São João Crisóstomo exortava ao cuidado dos pobres: "Cristo anda sem casa e sem pátria".
Por Élio Gasda*
“Quando dou de comer a um pobre, me chamam de santo. Mas quando pergunto por que razão os pobres não tem comida, me chamam de comunista” (Dom Hélder Câmara). Bastaram poucas frases num documento dedicado à Evangelização para que papa Francisco fosse acusado de comunista por alguns conservadores. O que surpreende não é tanto a superficialidade das acusações, mas o esquecimento no qual foi mergulhada uma parte central da Tradição da Igreja, aquela que vai dos Profetas bíblicos, alcança seu ponto mais alto em Jesus, continua nas exortações dos Padres da Igreja e chega à Doutrina Social do atual pontificado.

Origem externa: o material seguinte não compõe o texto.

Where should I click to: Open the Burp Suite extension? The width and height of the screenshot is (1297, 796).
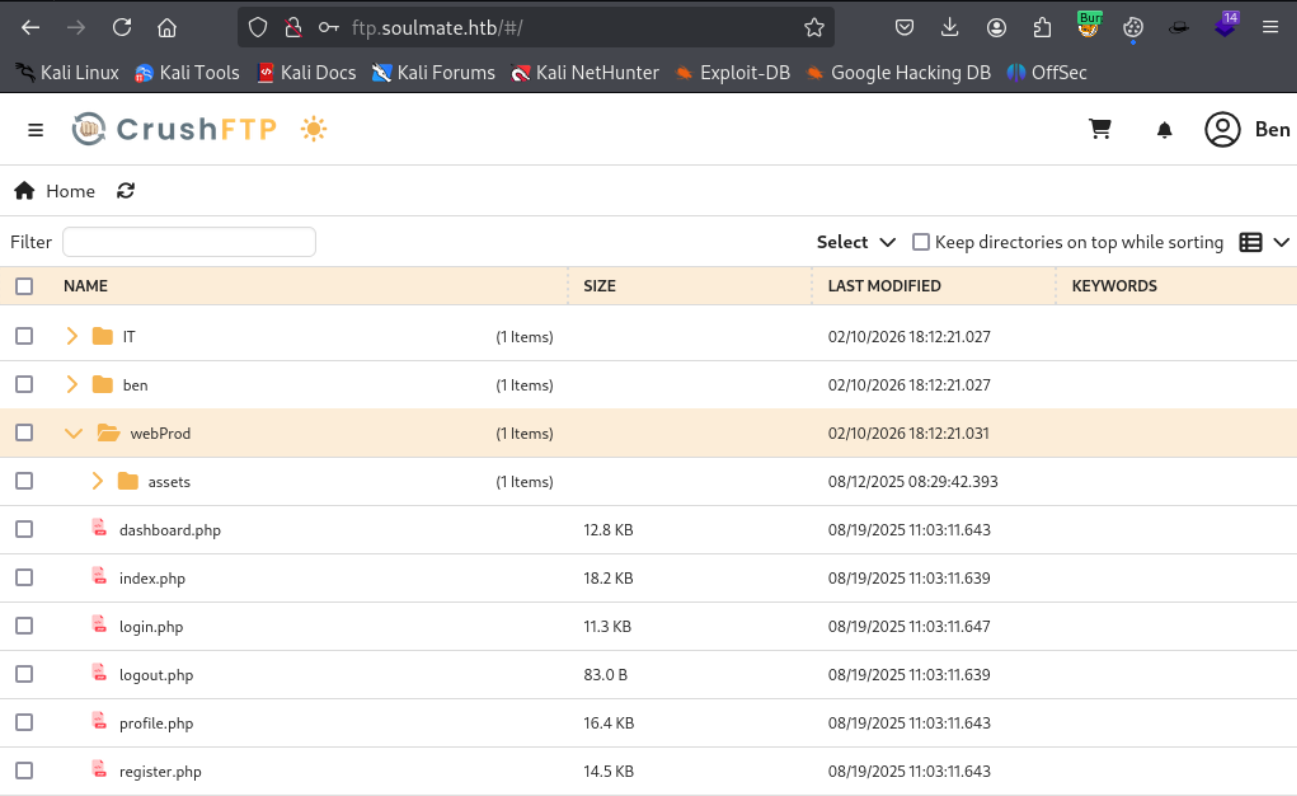coord(1089,27)
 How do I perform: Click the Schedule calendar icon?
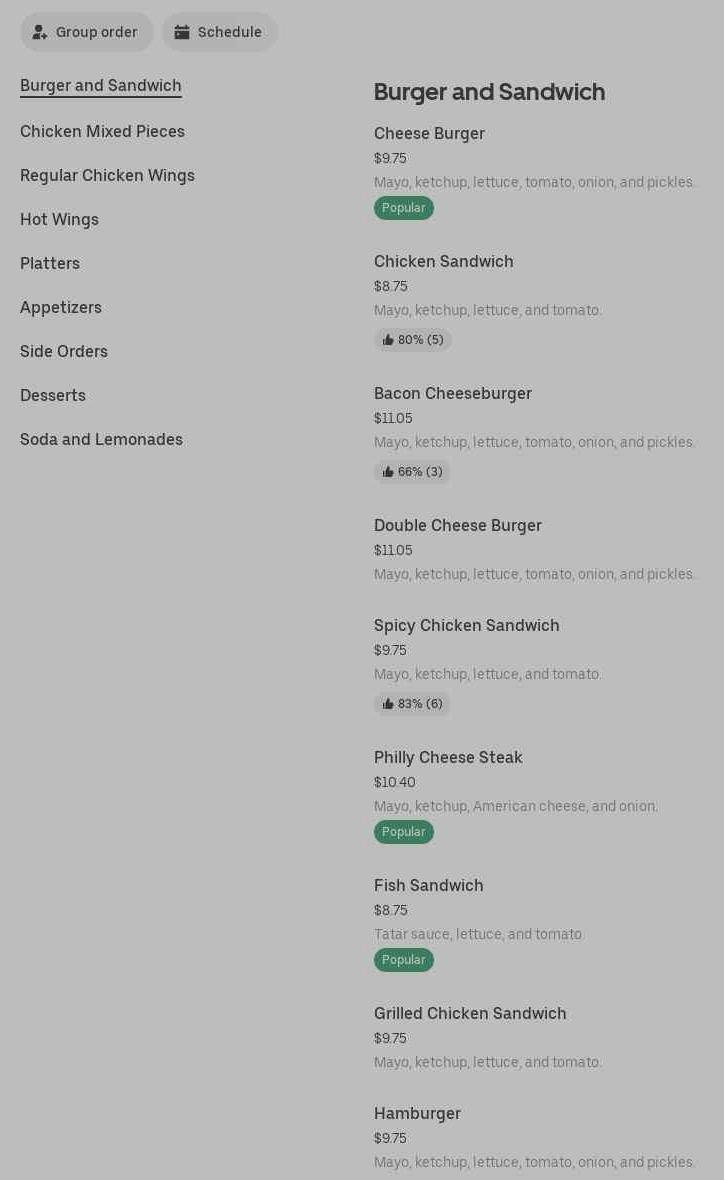(182, 32)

Falar dos pobres e fazer caridade é permitido, desde que o sistema gerador da pobreza não seja questionado. A financeirização da economia, os juros da divida, o ajuste fiscal, a alta da bolsa, o desemprego, são realidades que temos que aceitar enquanto efeitos colaterais e ficar calados? Quem levanta a voz em defesa das ocupações urbanas, dos sem terra, do povo da rua, das mulheres pobres, dos negros, dos povos indígenas e engrossa os protestos contra a PEC 241 é tachado de subversivo e comunista. Mas já no século XIX, Frederico Osanam exortava: “sacerdotes, não vos assusteis quando os ricos, irritados por vossas palavras e atitudes, vos tratarem de comunistas” (Carta Às pessoas de bem).
Não surpreende que hoje palavras como estas soem subversivas: “Aprendamos, pois a honrar a Cristo como ele quer ser honrado. Cristo não tem necessidade de cálices de ouro, mas de almas de ouro. Que importa ao Senhor que sua mesa esteja cheia de objetos de ouro se ele se consome de fome? Sacia primeiro sua fome e se sobra, adornai sua mesa. Ou vais fazer um cálice de ouro e depois negar-lhe um copo de água? Cristo anda sem casa e sem pátria. Tu não O acolhes porque te distrais adornando paredes e colunas”. A citação é extraída de uma homilia sobre o Evangelho de Mateus do bispo e doutor da Igreja São João Crisóstomo.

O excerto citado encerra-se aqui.